History Dacians were not influenced by Greeks in the 6th - 1st centuries BC, threfore remazined uncivilized. In the 2nd century AD Roman emperor Trajan invaded Dacia several times, and finally conquered the country and defeated its legendary king Decebal. Soon afterwards Roman colonists assimilated the language.
Phonetics Phonetics reflects that Dacian was probably more progressive than Thracian. It did not preserve most of diphthongs, which existed in Proto-Indo-European and are observed in Thracian. The long [e] sound turned into [] and then into [a], which is absolutely strange for Thracian. As for consonants, Dacian preserved voiced and unvoiced stops (b, d, g, p, t, k) which became aspirated in Thracian.

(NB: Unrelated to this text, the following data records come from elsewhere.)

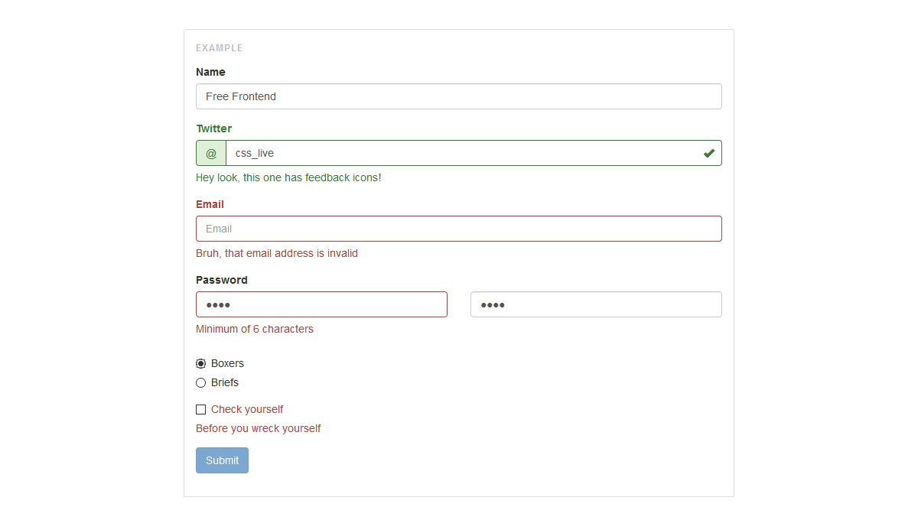
Task: Click the green Twitter label
Action: point(213,128)
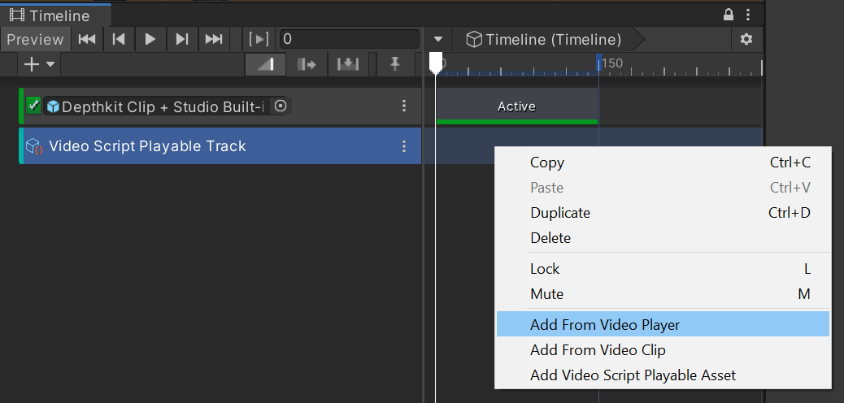The width and height of the screenshot is (844, 403).
Task: Open Depthkit Clip track binding object picker
Action: click(x=280, y=106)
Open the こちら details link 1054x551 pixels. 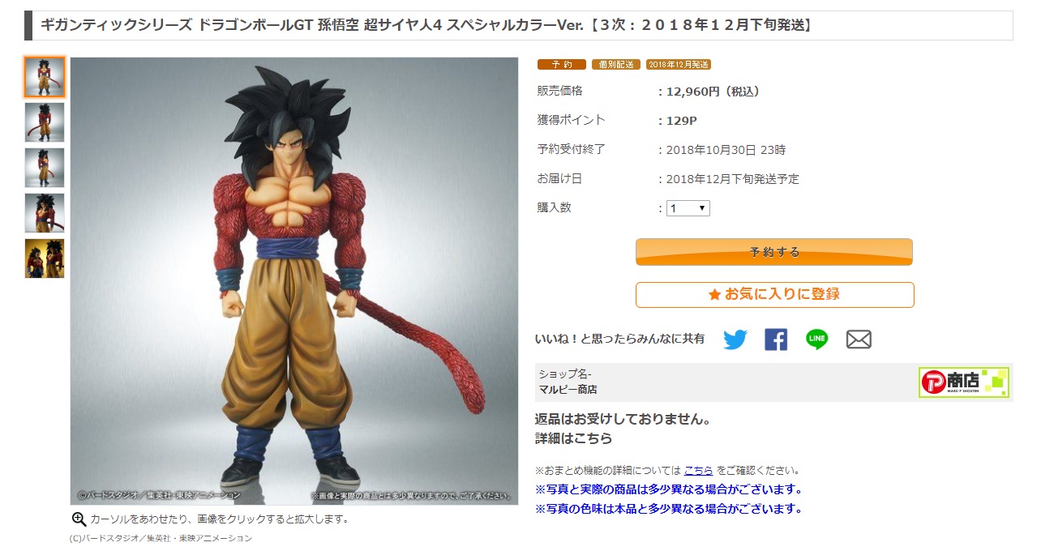[698, 470]
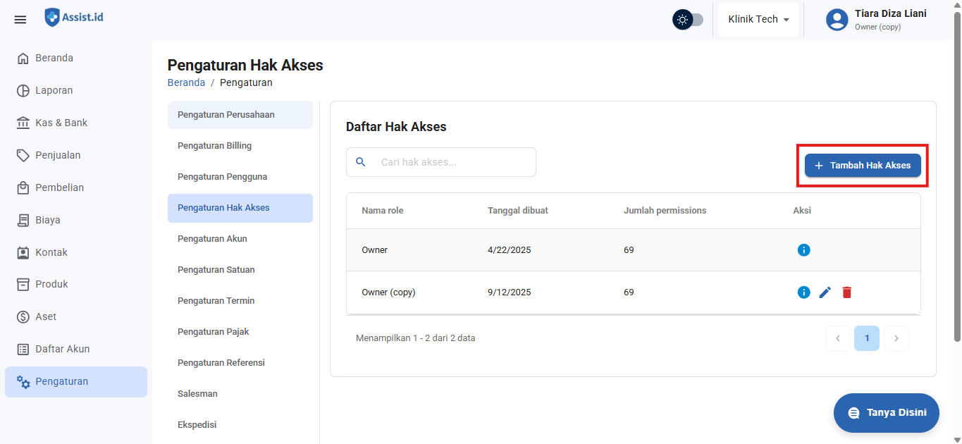
Task: Open Kas & Bank in the sidebar
Action: (61, 123)
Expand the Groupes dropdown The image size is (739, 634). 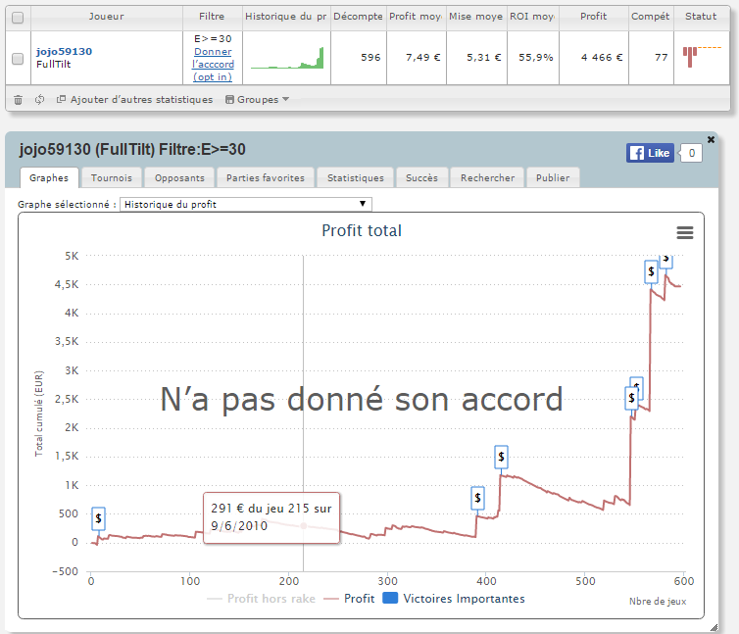click(258, 99)
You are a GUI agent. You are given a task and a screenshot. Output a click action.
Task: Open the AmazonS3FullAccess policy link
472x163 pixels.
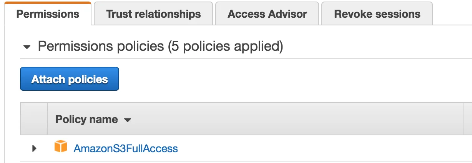(126, 148)
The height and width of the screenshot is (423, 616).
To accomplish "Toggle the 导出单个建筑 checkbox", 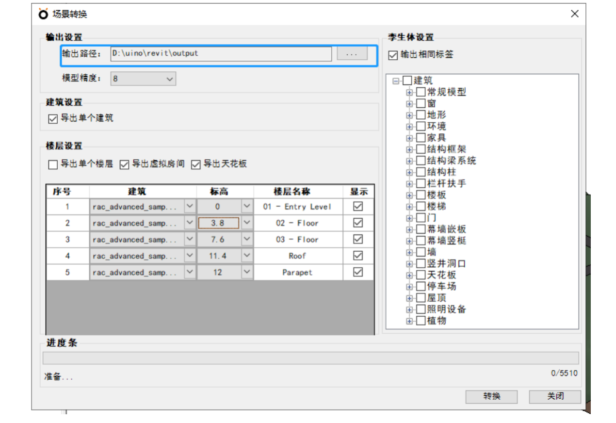I will (x=53, y=118).
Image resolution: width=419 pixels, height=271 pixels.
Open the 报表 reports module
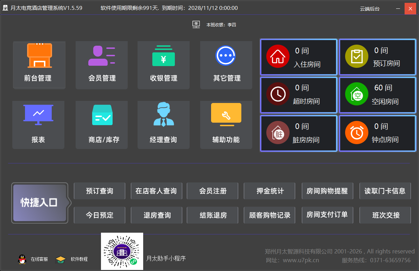38,125
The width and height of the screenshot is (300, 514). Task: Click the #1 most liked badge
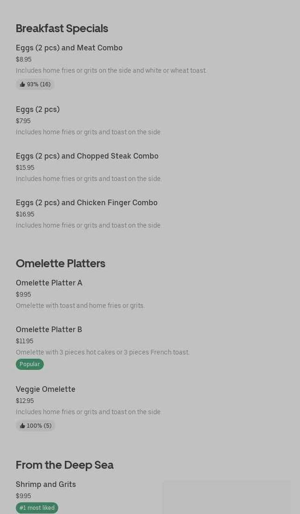pos(37,508)
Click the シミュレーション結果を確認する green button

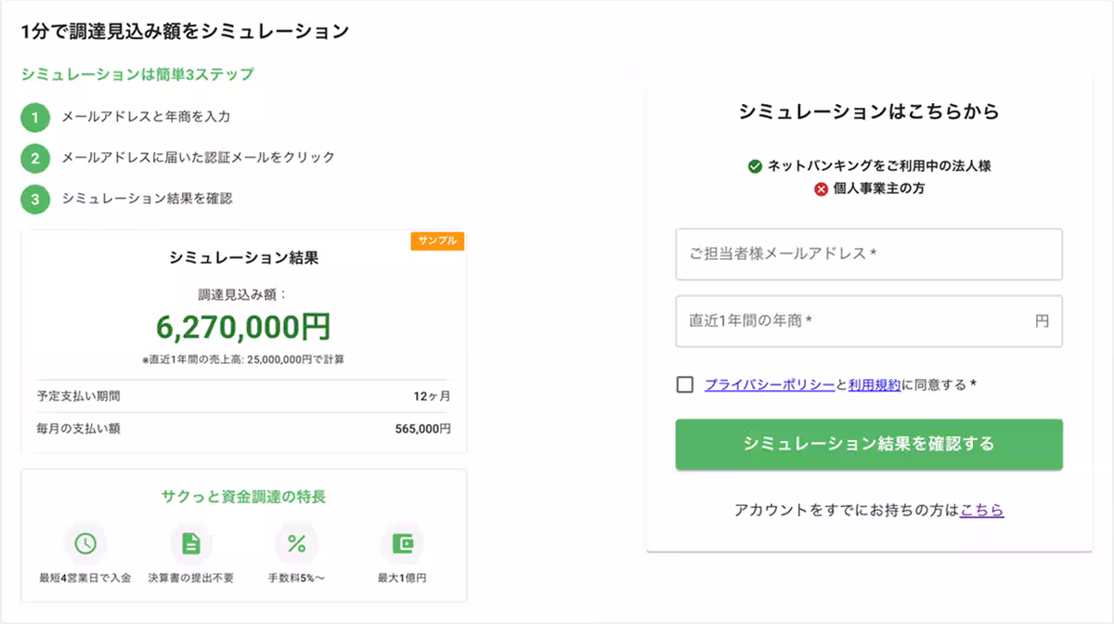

Morphology The book by a Bulgarian linguist Ivan Duridanov gives a good piece of information about Dacian placenames: towns, rivers, settlements. The majority of town names in the area inhabited by Dacian tribes carries the final element -dava (-deva, -daua, -daba), while Thracian names, lying to the south, mostly end in -para (-phara, -pera, -parn, etc.) ‘a village’, -bria ‘a town’ and -diza (-disza, -dizos) ‘a fortress'. 
Writing No writing
Close Contacts Thracian was the closest relative; contacts existed with Illyrian, Baltic and Slavic languages, later with Germanic and Latin.